To be clear: I’m absolutely fine with the first two of those three reveals. They’re pretty neat, and give the narrative a nice twist in its final act, as well as a Promising Young Woman-style edge to its feminism, which is always appreciated. It’s the final one that I have a problem with.


Let’s not mess about here: Sandy is a victim of coercion, manipulation, and, ultimately, sex trafficking. What Soho does in its final act is to turn her into a villain. The only reason Sandy doesn’t kill Ellie is because the ghosts of the men she killed plead for help and pass Ellie the phone, allowing her to call the police. That’s a big ol’ yikes from me, Edgar.

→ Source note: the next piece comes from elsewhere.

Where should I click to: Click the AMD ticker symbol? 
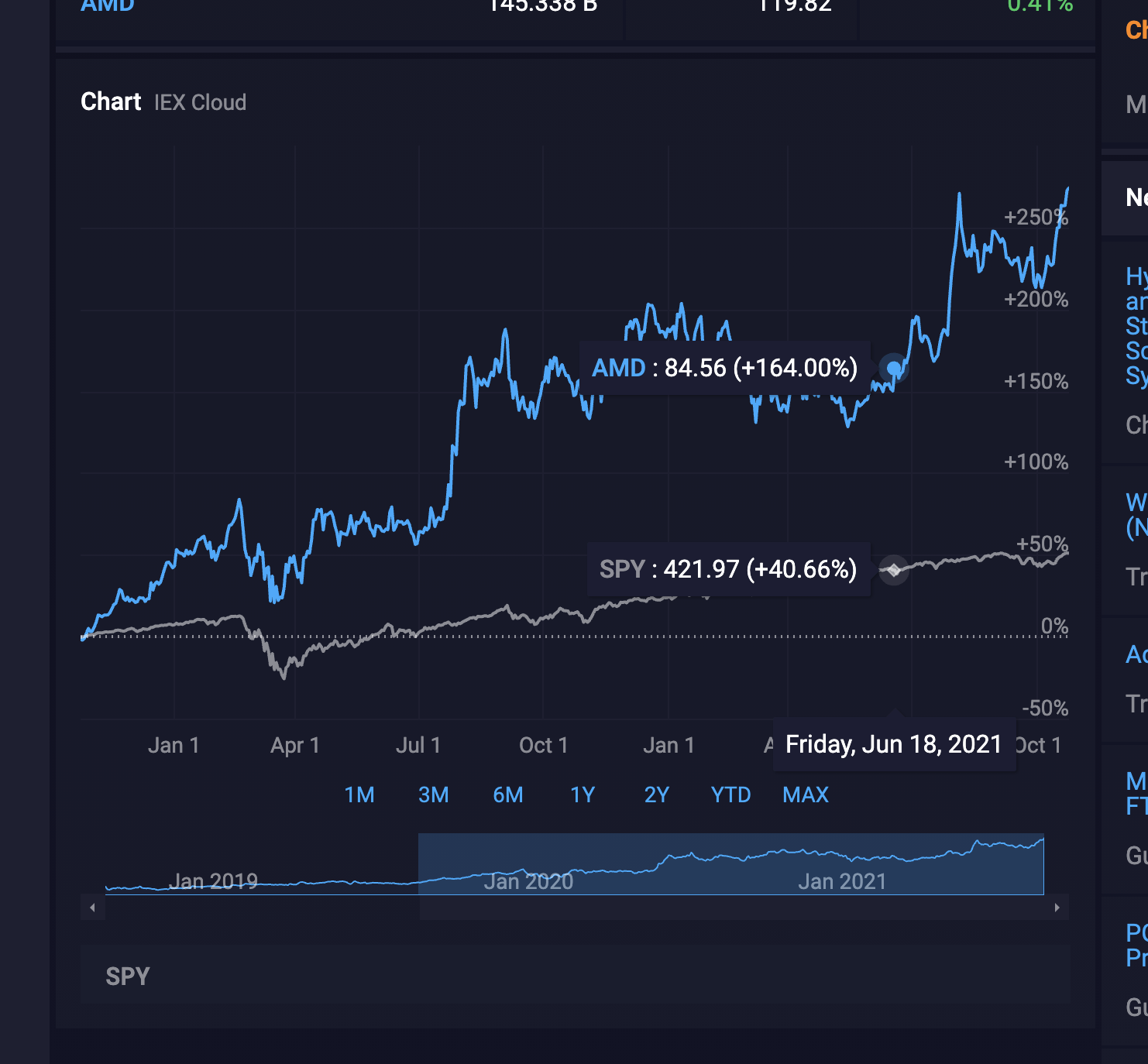(x=107, y=6)
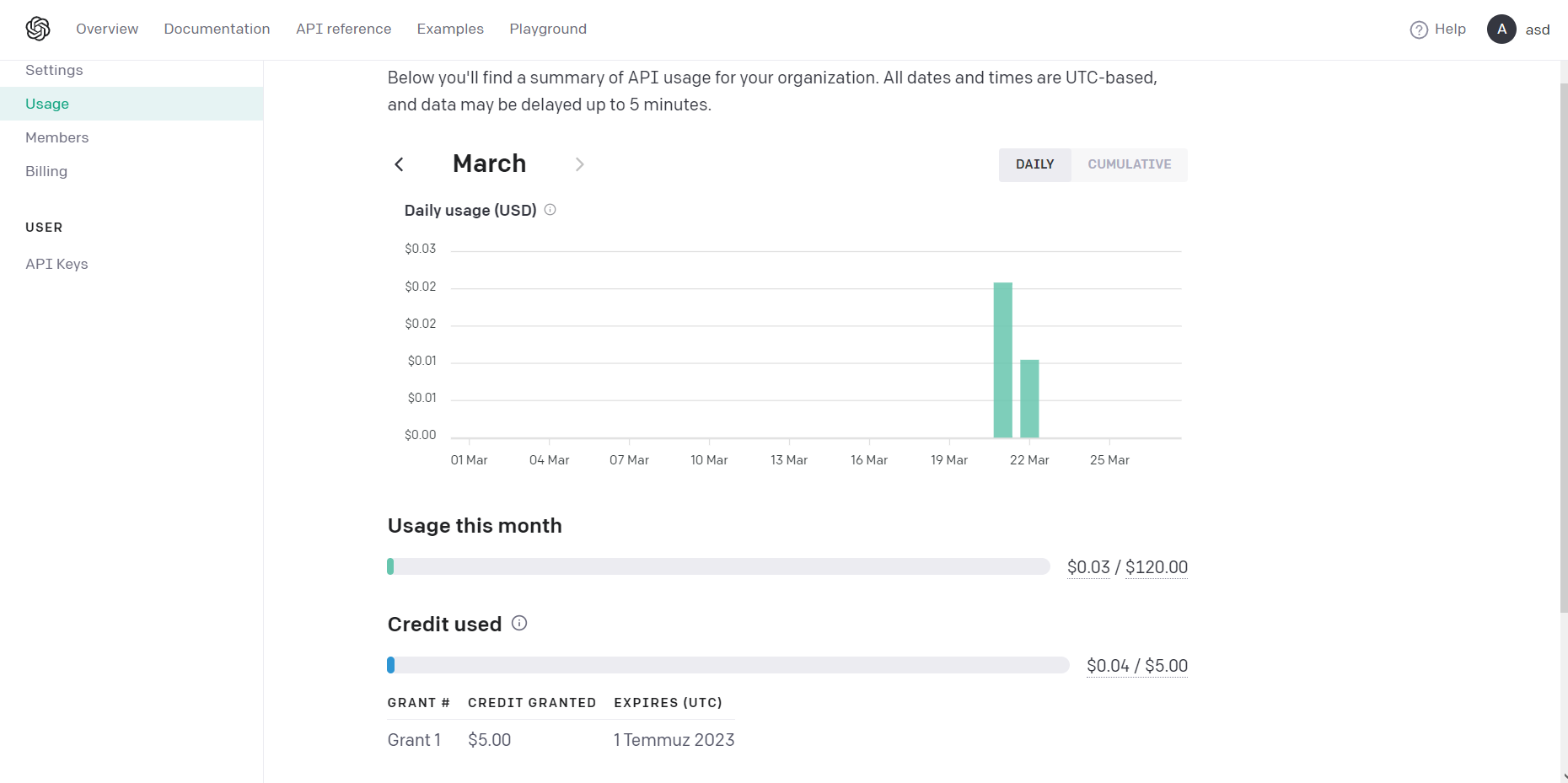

There are two main issues with this. The first is that it stigmatises sex work, which is a legitimate profession when it can be undertaken safely and with care. That’s why things like OnlyFans are so important: they give people a platform to perform that they have full control over. Sandy had no control until she took it by force. She was forced into a situation she didn’t sign up for, and had to kill to get out of it. That’s a pretty cool character arc right there, but Soho villainises her for it for no reason.

The second issue is that it doesn’t achieve anything, and ultimately winds up feeling completely tone deaf in 2021. It’s such a confusing narrative choice because the film gains nothing from it: the same effect could have been achieved by keeping the male, faceless ghosts as the villains they were up to this point, and having Sandy and Ellie confront them together, rather than confronting each other. But what’s perhaps most egregious about it is the way it makes victims of Sandy’s abusers.


Oh baby I feel so down…

In late 2021, we’re perhaps more conscious of violence against women and girls than we have been at any point in our history. More and more people are waking up the idea that this is a serious issue that isn’t going away until every single man on the planet changes their behaviour (and yes I know it isn’t all men but just … don’t). Last Night in Soho is a film embedded in this historic violence, and wants so desperately to say something about it. But in its desperation, it gets lost and confused.


In villainising the victim and victimising the villains, all in the name of a plot twist, the film completely misjudges the current mood. I obviously can’t speak for the women in my life, or the women in the film’s audience, but this felt like the wrong call on the film’s part.


I’m not interested in tales of female suffering anymore, or in women being villainised for taking back control of their lives. I want tales of female redemption, of women taking control and telling the world to get fucked, because this is their life, and no one is going to tell them what to do with it (and for the record, Ridley Scott's The Last Duel is a great example of a recent film that did this really well). Last Night in Soho could have been one of those films. But by trying too hard to be clever, it fails the women it’s trying to save.

 

Well, that got a bit heavy, didn't it?


I realise it's been a while since I've written anything on here, so sorry for that! I've been low on inspiration and also flat-out at work, so I haven't had a lot of time to sit and write like I want to. But I knew after I saw Last Night in Soho a few days ago that inspo had finally struck, and I had to get some thoughts written down. So I hope you enjoyed!


Hopefully it won't be too long before I write here again, but, as ever, no promises. Stay safe out there!